Lucy - Well, I mean, there are dozens of examples that I could choose. Probably the one that led to the idea that Darwin was perhaps wrong, <laugh> being bust open, was langurs. Langers, which are monkeys, you find in India, beautiful live creatures with these lovely sooty faces. And it was actually Sarah Blaffer Hrdy, who's an American anthropologist. And she noticed that the females were anything but coy and chased. And they were actively soliciting sex with males outside of their group. She was, really the first scientist rather than to sort of go, 'oh, hang on that doesn't fit the paradigm I'm going to ignore that', which is what everybody previously had done whenever they came across sort of the promiscuity of the lioness for example, they just sort of walked away and said, 'oh, we're not gonna look at that because that doesn't fit.' And she found that it was connected with infanticide. Male langurs are infanticidal. If a new male takes over a territory, then he wants to meet with the females in that territory as soon as possible. But if they're nursing young, then they're not available. But if he kills the babies, then they're going to come into oestrus and then he can mate with them. Now as a counter strategy against infanticide, the females will have sex with every male in the neighborhood. And then the males are less likely to kill the babies of a female that they've recently mated with. These are not the coy chased females of Darwin's dreams.
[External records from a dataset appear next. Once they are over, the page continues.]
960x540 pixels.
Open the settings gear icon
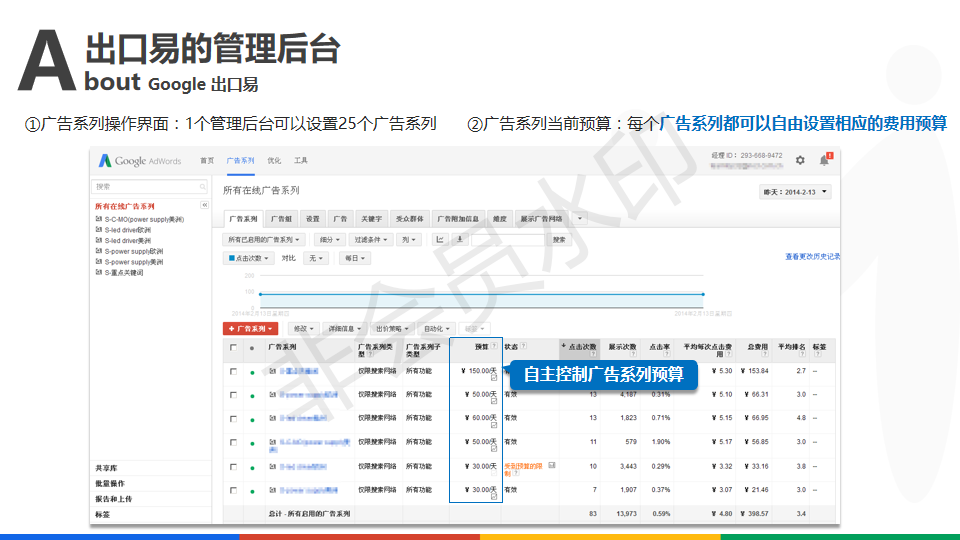pos(800,160)
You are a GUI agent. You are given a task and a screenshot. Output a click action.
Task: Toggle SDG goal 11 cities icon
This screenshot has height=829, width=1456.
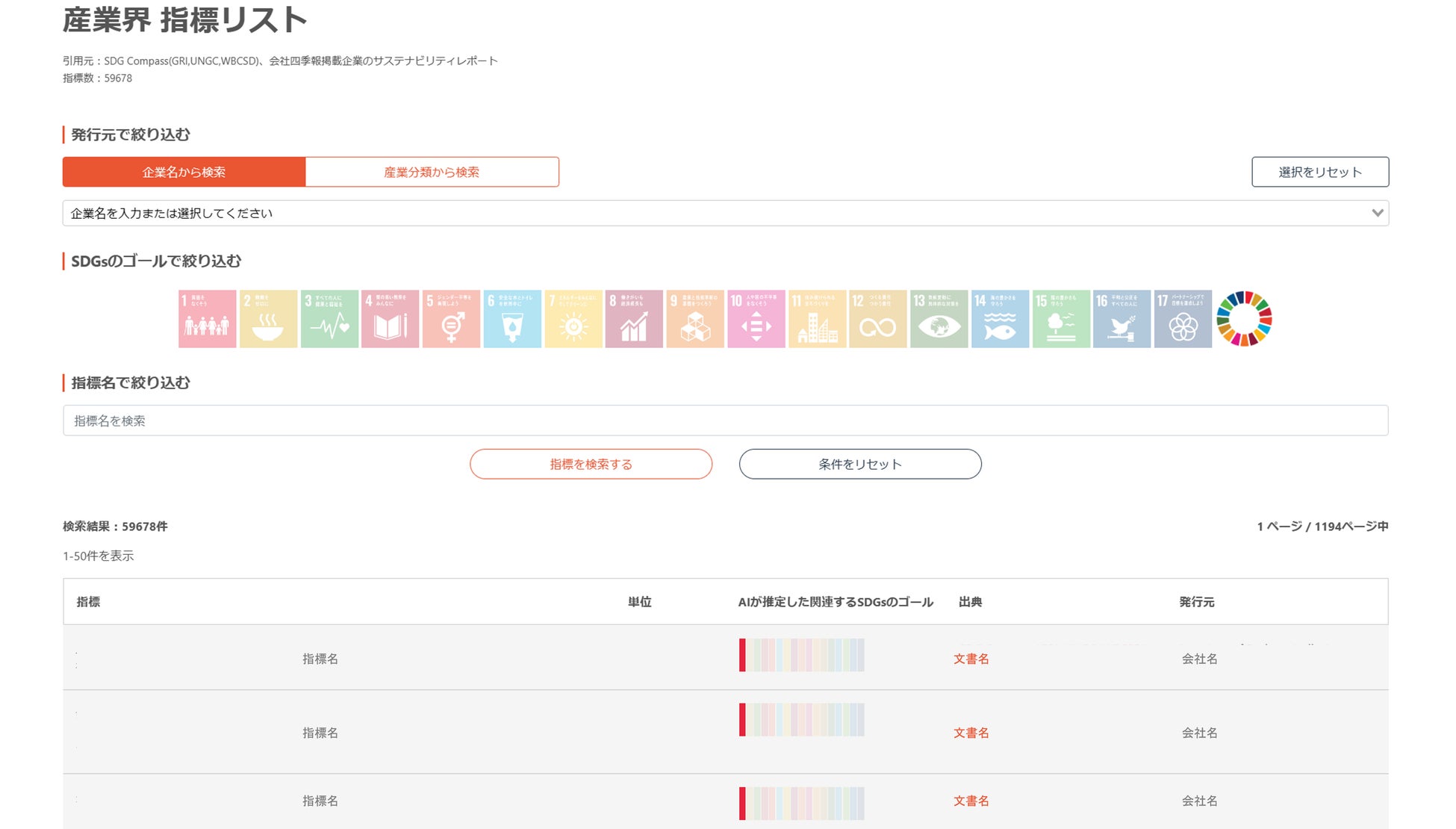817,319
James - I want to go back to something you said a bit earlier and to lift the veil on how science is susceptible to human fallibility, our confirmation bias. And I wanted to ask how much this dogma that you've been trying to unearth still hangs over evolutionary biology today. Once a dogma has taken hold, how easy is it to reverse the narrative?
Lucy - It's surprisingly hard. I mean, Sarah Blaffer Hrdy, who I talked about in the first instance, she first started challenging these stereotypes that were established by Darwin back in the end of the 1970s. That's 50 years ago now, right? So you'd think we would've got over it by now and the sexist stain would've been washed out of evolutionary signs, but that is not the case. So one of the sort of fundamental principles that underpins this idea that males are more variable and the dynamic drivers of evolution and females aren't is Bateman's paradigm. I won't go into it all, but it's based on an experiment on fruit flies that took place in the 1940s and that underpins these stereotypes, okay? There's another scientist, Patricia Gowaty, who has done a number of experiments in order to question that. And she's replicated the experiment, she's gone back to the original notes, et cetera, and she's found that the idea that this underpins a universal law, that males are promiscuous and females will be chased and choosy is bunkum right? It's just not true. And yet her papers are considered to be ideologically driven. So they're often not taught.Bateman's paradigm is still found in pretty much every textbook you'll find and Patty's papers will probably not be referenced alongside them. So, you know, we've still got work to do.